[MLton] POPL review

Matthew Fluet fluet@cs.cornell.edu
Thu, 19 Jan 2006 10:03:54 -0500 (EST)


I thought I would pass along a few impressions from POPL that would be of 
interest to the MLton list.

* Invited Talk: The Scala Experiment -- Can We Provide Better Language 
Support for Component Systems? (M. Odersky)
http://www.cs.princeton.edu/~dpw/popl/06/odersky.pdf

The Scala language (http://scala.epfl.ch) is one of these multi-paradigm 
languages that attempts to combine OO with functional, with a dose of 
native XML support.  But, Martin's real focus in the invited talk was 
dealing with component systems -- how do you build complex software 
systems that are robust in the face of changing out one componet for 
another.  While there is a fairly expressive type system living in the 
language, I'm not entirely sold on whether or not this leads to better 
software engineering.


* Formal Certification of a Compiler Back-end or: Programming a Compiler 
with a Proof Assistant (X. Leroy)

Xavier's herculean accomplishment of getting a formal certification for 
the compilation of Cminor (a stripped down C) to PowerPC assembly.  What I 
find most compelling about this work is that it _doesn't_ follow the 
"proof by construction" paradigm that lies at the heart of constructive 
type theories, such as supports the Coq proof assistant.  Rather than 
proving \forall\exists properties and extracting functions, Xavier simply 
wrote down the functions he was interested in and proved they had the 
required properties.  And, where that proved (pardon the pun) too 
difficult, he resorted to proving, for example, that a _validation 
function_ could assert that a given register allocation did indeed color 
the interference graph correctly, without proving that the George-Appel 
register allocator itself was correct.  This gives you more conditional 
theorems (if the compiler produces assembly, then it is semantically 
equivalent to the source --- but no guarantees that the compiler actualy 
succeeds in producing assembly).


* Environment Analysis via \Delta-CFA (M. Might, O. Shivers)

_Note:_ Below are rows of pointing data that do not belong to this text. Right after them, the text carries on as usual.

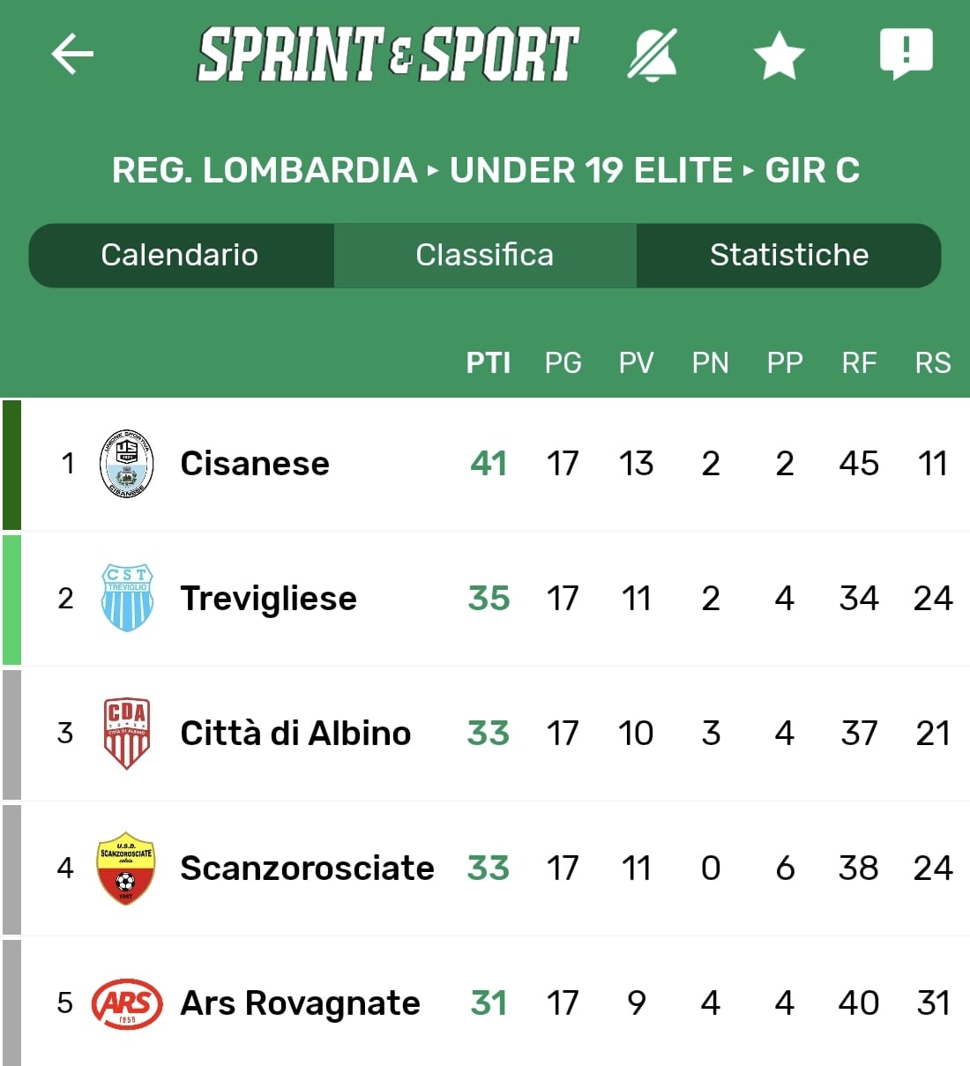Click GIR C breadcrumb selector
The image size is (970, 1066).
(812, 170)
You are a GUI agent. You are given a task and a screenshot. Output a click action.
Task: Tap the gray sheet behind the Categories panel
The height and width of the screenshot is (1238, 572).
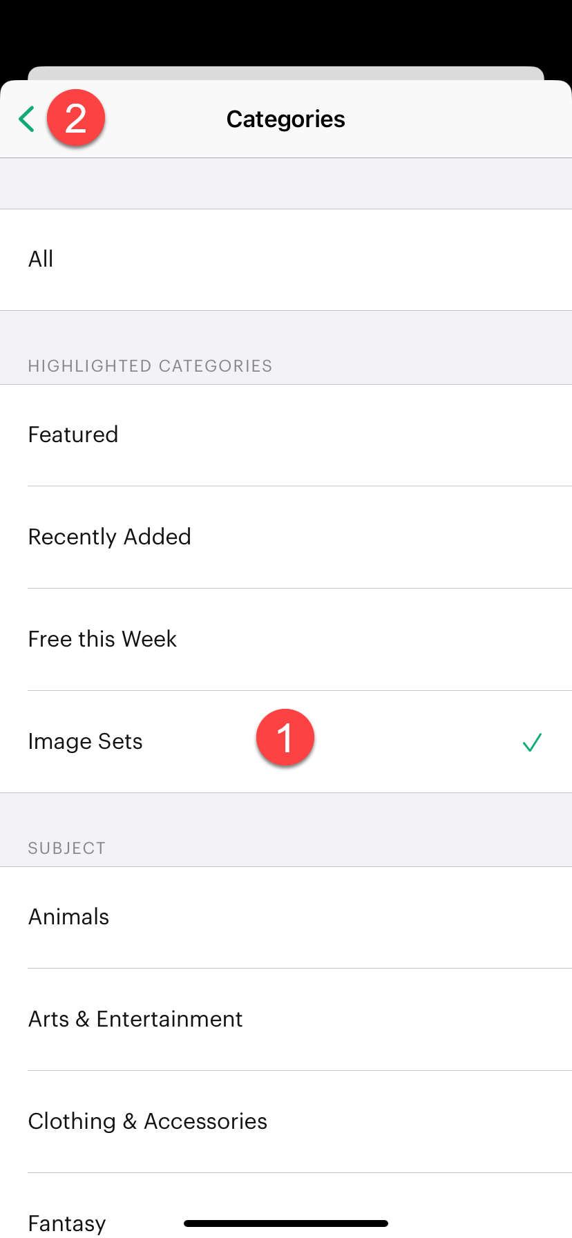point(286,73)
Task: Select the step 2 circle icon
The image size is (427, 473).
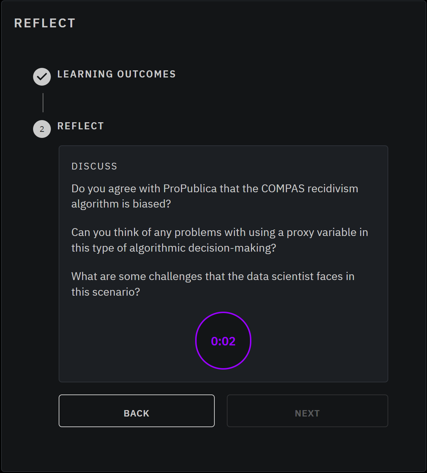Action: coord(42,129)
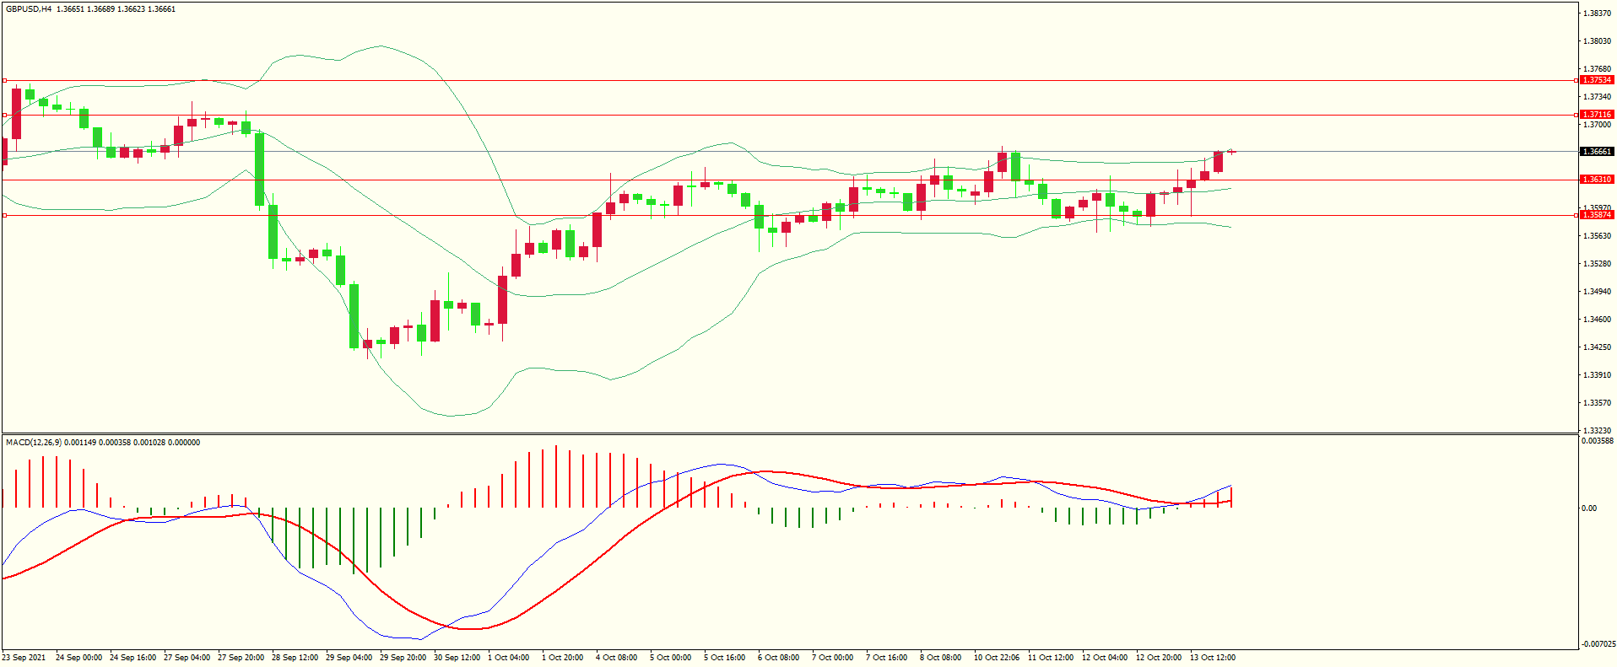Click the GBPUSD,H4 chart title label

click(x=29, y=9)
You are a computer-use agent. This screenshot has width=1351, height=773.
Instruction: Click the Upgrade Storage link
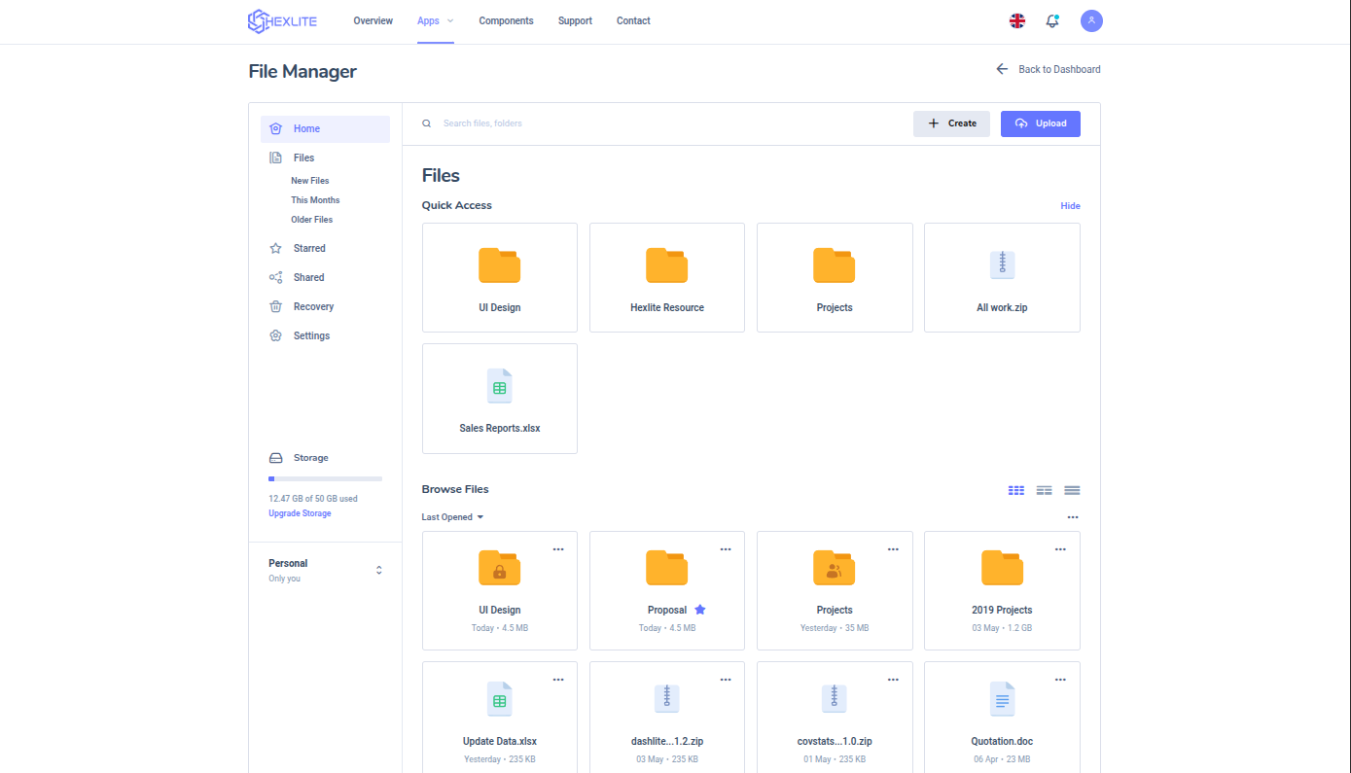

As I said in my message to Ben Chambers, this was one of the smoothest 
talks I saw.  The Super-Beta inlining optimization requires that the 
call-site have the same dynamic environment as the closure to be inlined. 
This environment analysis is fundamentally different than the 
control-flow analysis of k-CFA.  An open question for me is whether this 
kind of analysis might be useful for guiding better closure 
representations in MLton.


* Invited Talk: The Next Mainstream Programming Language: A Game 
Developer's Perspective (T. Sweeney)
http://www.cs.princeton.edu/~dpw/popl/06/Tim-POPL.ppt

I think the big take away message is that academia doesn't give industry 
enough credit.  In particular, programmers are not blind to the 
complexities and predisposition to bugs inherent in C++ programming. 
Also, programmers may be a lot more willing to swallow a radical change in 
programming language if it really improves productivity.


* A Verifiable SSA Program Representation for Aggressive Compiler 
Optimization (V.S. Menon, N. Glew, B.R. Murphy, A. McCeight, T. Shpeisman, 
A.-R. Adl-Tabatabai, L. Petersen)

This is in the context of the STARJit compiler.  The big goal is to 
optimize the redundant checks that are left by naively translating Java 
bytecode into a more explicit representation on the way to native code. 
They adopt an SSA representation that is very much like MLton's IL (except 
they continue to use \phi-functions and all the complexities that 
entails); they add on proof terms and proof types that validate particular 
unsafe acceses (like array dereference).  The big insight is that by 
reifying proof terms as SSA variables, then data-dependence ensures that 
all the supporting checks remain in one form or another.  The other 
advantage is that most optimization passes need not know anything specific 
about proof terms -- they treat them just like SSA variables.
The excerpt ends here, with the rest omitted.